Similarly, in the instant case, the court fails to see any reasonable basis to support Defendants' assertion of potential bias on Dr. Ritter's part without even knowing how Dr. Ritter will testify as there is no indication that Dr. Ritter's deposition has been taken. Defendants' supposition of Dr. Ritter's potential bias in Plaintiff's favor, sufficient to support disqualification, is therefore purely speculative. Indeed, as the treatment Plaintiff received at ECMC was, as Defendants revealed in their motion papers, Declaration of Kim Murphy (Doc. No. 36) ¶ 3, pursuant to a contract between ECMC and DOCS, it is unlikely that Dr. Ritter's probable loyalty to his employer, ECMC, would be overridden by any familial bond with his brother whose firm is serving as pro bono counsel to a prisoner such as Plaintiff. If anything, it is Plaintiff who may need to be concerned with the possibility that any favorable testimony, particularly opinion testimony by Dr. Ritter supporting Plaintiff's claims, could be subject to a credibility challenge based on Dr. Ritter's relationship to Plaintiff's assigned law firm.

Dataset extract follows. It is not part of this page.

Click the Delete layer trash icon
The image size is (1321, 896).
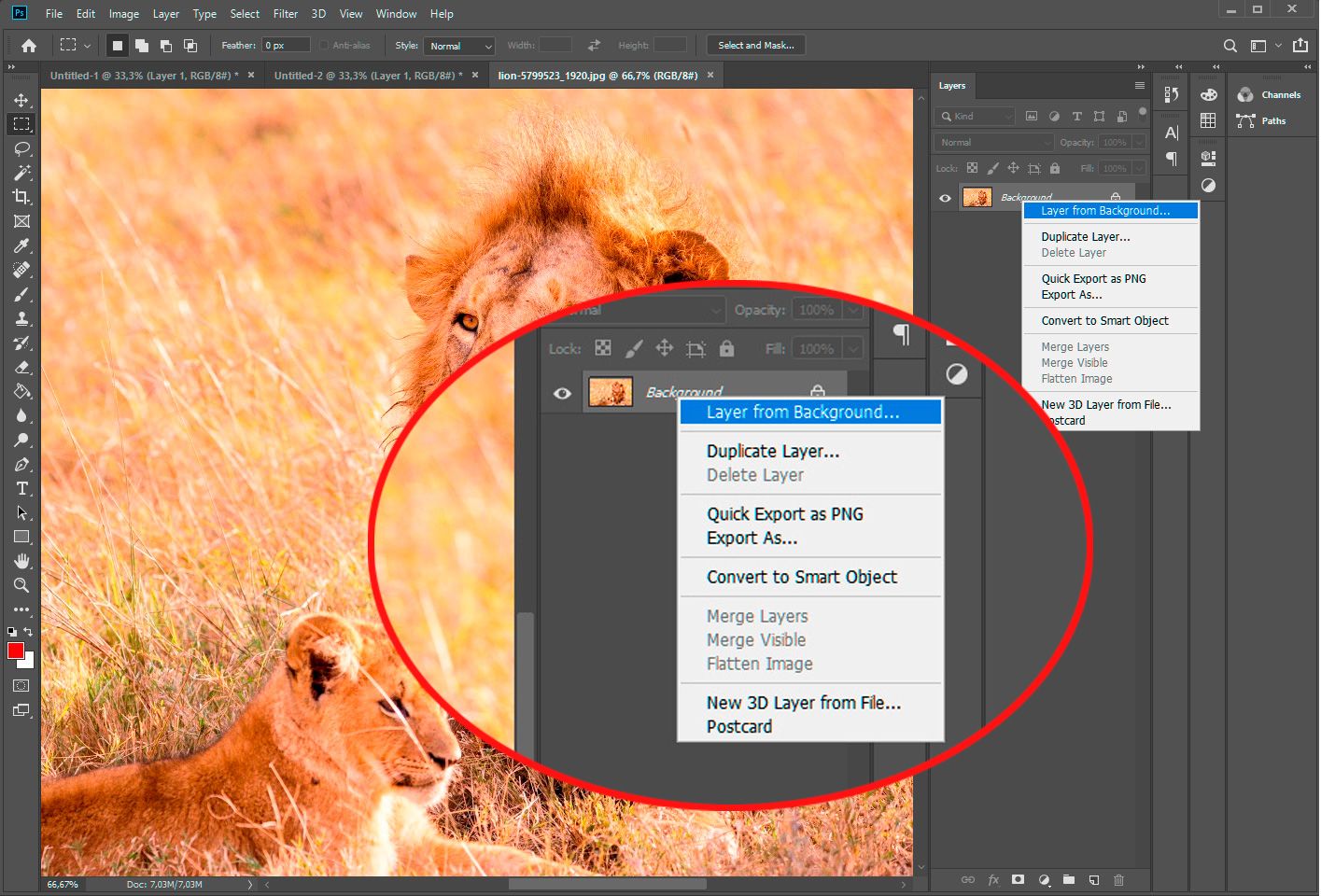pos(1118,879)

However, Plaintiff has been fully advised of Defendants' motion and has, according to Duke Holzman, unambiguously reiterated his desire that Duke Holzman continue as his assigned counsel. Declaration of Bernadette Clor, ("Clor Declaration") (Doc. No. 41) ¶ 4. The court therefore finds Defendants' fears, predicated on the notion that a physician like Dr. Ritter being called as a witness to testify on the treatment received by the Plaintiff patient would skew his or her testimony because of the physician's familial relationship with a member of Plaintiff's attorney's law firm, to be without merit. Further, Defendant does not contend Dr. Ritter stands to gain financially from an outcome in Plaintiff's favor. Cf. Hoatson v. New York Archdiocese, 280 Fed.Appx. 88, 90 (2d Cir. 2008) (holding no appearance of impropriety or bias by district judge who granted summary judgment in favor of defendant despite fact that judge was member of organization associated with defendant, and judge's brother was a partner in law firm that represented defendant in other litigation because brother's pecuniary interest in case was "too remote, contingent, indirect or speculative to lead a reasonable person to question [judge's] impartiality.").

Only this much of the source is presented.